En ce qui concerne l'arrêté pris dans son ensemble
2. L'arrêté contesté a été signé par M. Nicolas Hauptmann, secrétaire général de la préfecture de Loir-et-Cher, lequel disposait, aux termes d'un arrêté du 25 janvier 2021, régulièrement publié au recueil des actes administratifs de la préfecture sous le numéro 41-2021-01-25-001, d'une délégation de signature accordée par M. F E, préfet de Loir-et-Cher, à l'effet de signer " tous arrêtés, décisions () correspondances () relevant des attributions de l'Etat dans le département de Loir-et-Cher ", comportant notamment " la signature de tous les actes administratifs et correspondances relatifs au séjour et à la police des étrangers ". Par ailleurs, les dispositions relatives aux décisions portant obligation de présentation aux services de police ou unités de gendarmerie et de remise de passeport ont été introduites dans le CESEDA antérieurement au 25 janvier 2021 et ont fait l'objet d'une nouvelle codification entrée en vigueur le 1er mai 2021. Par suite, le moyen tiré de l'incompétence du signataire de l'arrêté attaqué doit être écarté en ses deux branches.

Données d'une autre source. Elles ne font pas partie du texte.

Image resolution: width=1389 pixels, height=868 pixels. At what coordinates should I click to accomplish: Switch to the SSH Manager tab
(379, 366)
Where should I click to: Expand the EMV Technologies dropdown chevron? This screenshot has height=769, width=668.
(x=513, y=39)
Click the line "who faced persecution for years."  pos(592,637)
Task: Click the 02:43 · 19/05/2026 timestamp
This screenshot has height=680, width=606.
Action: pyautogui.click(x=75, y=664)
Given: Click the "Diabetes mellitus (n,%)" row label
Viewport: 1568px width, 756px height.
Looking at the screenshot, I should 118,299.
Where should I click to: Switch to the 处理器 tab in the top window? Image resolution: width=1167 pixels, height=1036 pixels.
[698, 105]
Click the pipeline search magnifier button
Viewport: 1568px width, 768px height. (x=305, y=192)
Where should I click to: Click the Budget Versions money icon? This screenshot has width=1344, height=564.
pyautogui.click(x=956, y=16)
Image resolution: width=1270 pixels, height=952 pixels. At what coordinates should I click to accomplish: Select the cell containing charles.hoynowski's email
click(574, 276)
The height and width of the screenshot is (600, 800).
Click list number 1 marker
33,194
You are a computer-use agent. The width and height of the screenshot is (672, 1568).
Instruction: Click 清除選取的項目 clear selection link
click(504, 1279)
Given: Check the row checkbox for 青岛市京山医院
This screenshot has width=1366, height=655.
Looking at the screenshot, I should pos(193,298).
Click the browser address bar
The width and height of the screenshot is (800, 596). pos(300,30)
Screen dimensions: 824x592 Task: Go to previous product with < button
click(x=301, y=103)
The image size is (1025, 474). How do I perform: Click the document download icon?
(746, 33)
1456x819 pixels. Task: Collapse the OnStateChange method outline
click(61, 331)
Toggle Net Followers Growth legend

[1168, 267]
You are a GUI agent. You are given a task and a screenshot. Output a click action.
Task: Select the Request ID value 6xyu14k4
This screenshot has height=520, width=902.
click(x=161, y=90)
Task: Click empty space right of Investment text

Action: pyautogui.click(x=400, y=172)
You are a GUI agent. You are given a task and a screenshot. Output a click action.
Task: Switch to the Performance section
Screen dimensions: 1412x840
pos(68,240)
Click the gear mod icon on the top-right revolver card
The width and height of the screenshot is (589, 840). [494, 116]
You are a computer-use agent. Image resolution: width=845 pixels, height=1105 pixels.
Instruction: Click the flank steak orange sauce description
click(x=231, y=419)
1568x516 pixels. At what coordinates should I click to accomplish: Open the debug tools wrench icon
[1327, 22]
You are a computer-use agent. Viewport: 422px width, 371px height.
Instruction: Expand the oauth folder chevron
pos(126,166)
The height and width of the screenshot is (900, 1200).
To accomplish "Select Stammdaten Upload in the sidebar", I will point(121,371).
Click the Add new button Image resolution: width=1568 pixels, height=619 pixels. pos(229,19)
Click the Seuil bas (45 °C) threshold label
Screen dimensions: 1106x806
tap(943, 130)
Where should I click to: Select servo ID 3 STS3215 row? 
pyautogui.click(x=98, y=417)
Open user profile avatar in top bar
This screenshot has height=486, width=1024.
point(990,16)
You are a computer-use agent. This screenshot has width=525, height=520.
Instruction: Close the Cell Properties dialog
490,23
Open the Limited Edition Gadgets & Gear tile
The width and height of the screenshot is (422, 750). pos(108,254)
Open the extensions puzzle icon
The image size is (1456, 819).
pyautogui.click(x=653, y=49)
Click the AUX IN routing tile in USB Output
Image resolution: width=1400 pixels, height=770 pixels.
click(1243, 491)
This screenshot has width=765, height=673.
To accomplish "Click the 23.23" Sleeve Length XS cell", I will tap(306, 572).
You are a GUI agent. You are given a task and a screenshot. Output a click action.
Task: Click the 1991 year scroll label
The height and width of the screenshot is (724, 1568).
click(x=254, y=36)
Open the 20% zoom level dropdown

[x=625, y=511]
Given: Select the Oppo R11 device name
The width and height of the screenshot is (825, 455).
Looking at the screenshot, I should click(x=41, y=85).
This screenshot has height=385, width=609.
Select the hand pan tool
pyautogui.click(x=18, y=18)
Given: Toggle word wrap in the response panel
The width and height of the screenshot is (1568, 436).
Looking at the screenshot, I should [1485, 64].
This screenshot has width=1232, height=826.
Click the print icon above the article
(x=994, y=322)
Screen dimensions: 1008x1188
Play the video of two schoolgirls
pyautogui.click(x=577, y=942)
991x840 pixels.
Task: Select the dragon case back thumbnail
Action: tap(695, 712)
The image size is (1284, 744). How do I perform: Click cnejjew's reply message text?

En ce qui concerne le refus de titre de séjour
3. En premier lieu, aux termes de l'article L. 412-1 du CESEDA : " Sous réserve des engagements internationaux de la France et des exceptions prévues aux articles L. 412-2 et L. 412-3, la première délivrance d'une carte de séjour temporaire ou d'une carte de séjour pluriannuelle est subordonnée à la production par l'étranger du visa de long séjour mentionné aux 1° ou 2° de l'article L. 411-1 ". Aux termes de l'article L. 423-1 dudit code : " L'étranger marié avec un ressortissant français, se voit délivrer une carte de séjour temporaire portant la mention " vie privée et familiale " d'une durée d'un an lorsque les conditions suivantes sont réunies :1° La communauté de vie n'a pas cessé depuis le mariage ; / 2° Le conjoint a conservé la nationalité française ; / 3° Lorsque le mariage a été célébré à l'étranger, il a été transcrit préalablement sur les registres de l'état civil français. " et aux termes de l'article L. 423-2 du même code : " L'étranger, entré régulièrement et marié en France avec un ressortissant français avec lequel il justifie d'une vie commune et effective de six mois en France, se voit délivrer une carte de séjour temporaire portant la mention " vie privée et familiale " d'une durée d'un an. La condition prévue à l'article L. 412-1 n'est pas opposable. ".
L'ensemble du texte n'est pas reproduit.